La película La virgen de la tosquera, que se estrena el 15 de enero en los cines argentinos, promete sacudir el panorama del cine de terror argentino con una propuesta visceral y ambiciosa. Basada en dos cuentos de Mariana Enriquez publicados en Los peligros de fumar en la cama, el film dirigido por Laura Casabé arranca con una brutal golpiza a un linyera en plena calle, estableciendo desde el primer minuto una atmósfera de violencia y peligro latente.
La historia sigue a Natalia, interpretada por la revelación Dolores Oliverio, una adolescente que observa esta escena desde su ventana con una mezcla de miedo y curiosidad mórbida. Ambientada durante la crisis de 2001, la producción traslada el conurbano bonaerense a locaciones de Mendoza, donde se filmó buena parte del proyecto.
Un cine de terror argentino que crece desde los márgenes
Según explicó Casabé en declaraciones a medios locales, La virgen de la tosquera es difícil de clasificar porque se corre de los cánones tradicionales del género. “Es una película de terror. Que en algún punto se corre de los cánones: no es una película de terror clásica, pero que sea difícil de clasificar es lo que la hace atractiva”, afirmó la directora.
El film funciona simultáneamente como historia de crecimiento adolescente, retrato generacional de quienes fueron jóvenes sin celulares pero con chats en cibercafés, y cine de género puro y duro.
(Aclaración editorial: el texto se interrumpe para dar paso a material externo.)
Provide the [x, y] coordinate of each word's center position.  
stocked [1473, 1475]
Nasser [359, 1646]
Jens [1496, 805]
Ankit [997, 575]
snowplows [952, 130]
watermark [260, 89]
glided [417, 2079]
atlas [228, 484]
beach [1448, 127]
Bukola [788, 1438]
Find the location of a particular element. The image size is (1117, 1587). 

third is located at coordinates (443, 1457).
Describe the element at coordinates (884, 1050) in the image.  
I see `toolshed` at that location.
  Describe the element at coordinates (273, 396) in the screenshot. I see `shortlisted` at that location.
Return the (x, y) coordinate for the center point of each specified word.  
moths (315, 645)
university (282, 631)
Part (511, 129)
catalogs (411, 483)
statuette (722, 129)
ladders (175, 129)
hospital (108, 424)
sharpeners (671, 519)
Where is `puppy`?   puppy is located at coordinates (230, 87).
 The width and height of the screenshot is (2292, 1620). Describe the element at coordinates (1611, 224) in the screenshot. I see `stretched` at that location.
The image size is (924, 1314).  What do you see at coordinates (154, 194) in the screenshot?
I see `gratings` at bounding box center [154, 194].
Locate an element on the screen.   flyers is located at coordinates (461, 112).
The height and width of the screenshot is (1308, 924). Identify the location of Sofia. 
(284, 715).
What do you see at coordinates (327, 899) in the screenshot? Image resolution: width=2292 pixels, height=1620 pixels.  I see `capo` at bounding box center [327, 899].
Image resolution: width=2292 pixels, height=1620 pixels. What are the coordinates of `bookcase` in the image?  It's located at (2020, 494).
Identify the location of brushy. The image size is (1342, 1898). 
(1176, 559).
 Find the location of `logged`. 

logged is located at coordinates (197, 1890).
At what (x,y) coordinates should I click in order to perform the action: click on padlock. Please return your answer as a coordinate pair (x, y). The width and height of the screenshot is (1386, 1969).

Esta multiplicidad de registros representa uno de sus principales atractivos narrativos.
El resurgimiento del terror argentino en tiempos difíciles
Después del éxito de Cuando acecha la maldad, esta nueva producción viene a consolidar un movimiento de cine de género argentino que lleva décadas trabajando con pasión desde la periferia. Especialmente el oeste del conurbano bonaerense ha sido cuna de cineastas que hacen películas ambiciosas con presupuestos limitados.
La directora reflexionó sobre la paradoja actual: “Es un buen momento para el cine de terror argentino, en un muy mal momento para el cine”, particularmente en un contexto donde la industria enfrenta amenazas de desfinanciación. Los realizadores que vienen del terror, según Casabé, provienen de los márgenes: Demián Rugna, Farsa Producciones, y otros que comenzaron haciendo películas en Ituzaingó y Haedo.
El terror como cine popular y político
Casabé destacó que el cine de terror siempre fue popular y político. “El cine de terror es popular, siempre lo fue, y eso es hermoso. Se han hecho reflexiones políticas muy profundas desde un cine muy popular, desde George Romero o Carpenter, siempre fue político el cine de terror”, señaló la realizadora.
La experiencia vivida durante 2001, cuando Casabé tenía 19 años, está presente en la película. “Las obras tienen que ver con las experiencias vividas, y cómo uno puede traducir esa experiencia vivida en una puesta cinematográfica”, explicó la directora sobre el contexto de crisis que atraviesa el relato.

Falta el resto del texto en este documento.